22 de Junho de 2010
Por José Manuel Costa

O Público noticiou há momentos que a pobreza é a maior das preocupações para os portugueses - e a velhice vem logo a seguir. Os dados foram revelados pelo Eurobarómetro, num estudo apresentado hoje pela Comissão Europeia e que incidiu sobre os impactos sociais da crise.

O inquérito foi realizado no mês passado – e, para ser sincero, de surpreendente não tem nada – e tem como pano de fundo o Ano Europeu de Combate à Pobreza e à Exclusão social e o compromisso que foi assumido pela UE, na semana passada, de retirar 20 milhões de europeus da pobreza e da exclusão social na próxima década.

Vamos então aos dados portugueses do Eurobarómetro: 91% dos inquiridos admitiu ter a percepção de que a pobreza terá aumentado muito ou aumentado ligeiramente no país nos último ano. Sem surpresa, só na Grécia surgiram valores superiores neste critério.

Paralelamente, 69% dos portugueses ouvidos assumiu ainda estar muito preocupado ou relativamente preocupado com a possibilidade do seu rendimento não lhe permitir viver uma velhice digna. Só os gregos e os romenos inquiridos se mostraram mais preocupados

Sobre este estudo deixo duas notas. A primeira prende-se com o compromisso dos dirigentes da UE. Bem sei que os tempos são de contenção financeira – mas por isso também são de crescentes dificuldades económicas para milhões e milhões de europeus. Tirar “apenas” 20 milhões da pobreza e da exclusão social na próxima década – sobretudo quando estamos a começá-la e numa altura em que a pobreza chegou já à classe média – parece-me um objectivo pouco ambicioso.

A segunda nota incide sobre os resultados do estudo. Como disse, não me surpreendem. Aliás, no último ano o Grupo GCI desenvolveu e lançou dois projectos relacionados com estes temas: o da pobreza e, indirectamente, o da velhice, abordado do ponto de vista da solidão.

Em relação ao primeiro, recordo que o Green Project Awards 2010 é dedicado ao Ano Europeu de Combate à Pobreza e à Exclusão Social – e, paralelamente, ao Ano Internacional da Biodiversidade.

No que toca ao tema da velhice, este será em breve – e quando conjugado, sobretudo, com a questão da crise financeira – muito importante para as sociedades. Diria mesmo explosivo.

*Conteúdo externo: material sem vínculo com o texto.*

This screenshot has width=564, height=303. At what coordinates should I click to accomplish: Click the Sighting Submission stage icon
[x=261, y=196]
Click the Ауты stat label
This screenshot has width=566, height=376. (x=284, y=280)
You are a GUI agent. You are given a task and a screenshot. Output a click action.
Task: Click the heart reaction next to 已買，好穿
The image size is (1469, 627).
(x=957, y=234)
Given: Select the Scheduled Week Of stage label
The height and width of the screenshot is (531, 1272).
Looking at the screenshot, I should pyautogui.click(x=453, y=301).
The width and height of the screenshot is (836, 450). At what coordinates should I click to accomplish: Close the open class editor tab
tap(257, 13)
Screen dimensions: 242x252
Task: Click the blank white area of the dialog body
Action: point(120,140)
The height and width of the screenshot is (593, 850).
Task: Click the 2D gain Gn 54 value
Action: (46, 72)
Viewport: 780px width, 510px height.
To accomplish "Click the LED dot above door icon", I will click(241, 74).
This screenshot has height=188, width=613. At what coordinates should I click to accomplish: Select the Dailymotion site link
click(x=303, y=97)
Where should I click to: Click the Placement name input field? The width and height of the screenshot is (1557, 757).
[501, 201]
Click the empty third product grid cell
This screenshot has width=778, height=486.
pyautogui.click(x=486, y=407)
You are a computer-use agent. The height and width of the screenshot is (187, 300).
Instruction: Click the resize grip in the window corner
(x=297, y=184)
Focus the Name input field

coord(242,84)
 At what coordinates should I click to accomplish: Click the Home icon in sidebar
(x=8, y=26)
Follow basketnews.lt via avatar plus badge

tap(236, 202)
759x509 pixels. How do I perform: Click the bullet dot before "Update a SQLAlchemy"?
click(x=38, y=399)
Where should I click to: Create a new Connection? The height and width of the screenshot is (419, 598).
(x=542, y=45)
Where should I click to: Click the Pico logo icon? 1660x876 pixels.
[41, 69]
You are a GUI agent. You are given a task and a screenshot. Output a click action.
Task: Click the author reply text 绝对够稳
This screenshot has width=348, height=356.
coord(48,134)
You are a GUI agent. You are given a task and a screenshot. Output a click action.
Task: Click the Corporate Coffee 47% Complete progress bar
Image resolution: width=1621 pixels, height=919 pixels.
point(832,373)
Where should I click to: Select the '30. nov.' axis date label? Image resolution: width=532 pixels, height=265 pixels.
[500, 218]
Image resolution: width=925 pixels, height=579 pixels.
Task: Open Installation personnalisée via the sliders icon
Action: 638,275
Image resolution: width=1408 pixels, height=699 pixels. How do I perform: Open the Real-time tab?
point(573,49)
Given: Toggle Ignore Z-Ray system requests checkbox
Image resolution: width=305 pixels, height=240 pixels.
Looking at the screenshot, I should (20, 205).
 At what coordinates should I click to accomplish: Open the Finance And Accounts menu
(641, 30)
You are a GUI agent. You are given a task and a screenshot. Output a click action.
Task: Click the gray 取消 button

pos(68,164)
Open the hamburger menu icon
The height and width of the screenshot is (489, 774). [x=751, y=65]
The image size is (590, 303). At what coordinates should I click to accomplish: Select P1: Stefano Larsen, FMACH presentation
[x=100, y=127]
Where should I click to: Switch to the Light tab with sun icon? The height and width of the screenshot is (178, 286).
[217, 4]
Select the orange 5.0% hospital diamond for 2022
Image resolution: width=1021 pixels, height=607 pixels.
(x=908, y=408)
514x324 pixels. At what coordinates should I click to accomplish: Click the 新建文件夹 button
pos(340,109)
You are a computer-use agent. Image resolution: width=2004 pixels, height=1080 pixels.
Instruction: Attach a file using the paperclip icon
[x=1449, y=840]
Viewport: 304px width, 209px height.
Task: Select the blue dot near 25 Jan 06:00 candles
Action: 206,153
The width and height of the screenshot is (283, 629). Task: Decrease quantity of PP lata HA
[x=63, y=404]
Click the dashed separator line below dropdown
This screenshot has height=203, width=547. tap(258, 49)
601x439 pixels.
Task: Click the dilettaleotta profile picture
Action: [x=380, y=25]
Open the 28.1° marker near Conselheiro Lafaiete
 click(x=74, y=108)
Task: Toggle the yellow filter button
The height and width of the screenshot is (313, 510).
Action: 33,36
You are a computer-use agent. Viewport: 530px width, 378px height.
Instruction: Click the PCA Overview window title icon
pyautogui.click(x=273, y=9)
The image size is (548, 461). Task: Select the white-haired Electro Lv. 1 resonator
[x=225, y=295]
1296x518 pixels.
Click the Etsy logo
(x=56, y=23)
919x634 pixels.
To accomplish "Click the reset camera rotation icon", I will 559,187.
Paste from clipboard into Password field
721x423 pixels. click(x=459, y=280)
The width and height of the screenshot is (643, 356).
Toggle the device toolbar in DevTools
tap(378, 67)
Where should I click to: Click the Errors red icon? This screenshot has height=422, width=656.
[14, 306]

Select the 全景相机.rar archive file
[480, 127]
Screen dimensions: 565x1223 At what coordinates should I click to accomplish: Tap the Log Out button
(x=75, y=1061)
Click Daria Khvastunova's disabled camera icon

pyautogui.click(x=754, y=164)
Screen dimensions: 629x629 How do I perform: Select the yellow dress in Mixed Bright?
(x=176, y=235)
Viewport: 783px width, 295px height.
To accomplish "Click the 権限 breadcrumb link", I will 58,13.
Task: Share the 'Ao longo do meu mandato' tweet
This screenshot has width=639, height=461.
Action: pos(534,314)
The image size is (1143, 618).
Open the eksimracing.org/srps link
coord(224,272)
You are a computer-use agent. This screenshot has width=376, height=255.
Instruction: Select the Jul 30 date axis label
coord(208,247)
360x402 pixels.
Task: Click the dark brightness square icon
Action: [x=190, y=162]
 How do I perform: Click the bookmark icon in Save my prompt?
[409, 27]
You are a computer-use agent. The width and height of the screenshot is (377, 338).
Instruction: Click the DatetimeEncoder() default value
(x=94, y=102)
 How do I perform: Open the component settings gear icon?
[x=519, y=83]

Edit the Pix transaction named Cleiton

O conceito de responsabilidade social Tempo Para Dar, que o Grupo GCI criou e desenvolveu para a Delta, já percebeu a importância do combate à solidão entre os idosos. A seu tempo, estou convicto que outros projectos, tanto na área da luta contra a pobreza como relacionados com a velhice – e bem que sabemos que esta Europa não caminha para nova – virão.

E quando eles chegarem, este ideal de Evolução e Liderança que previ para o sector das Public Relations fará cada vez mais sentido.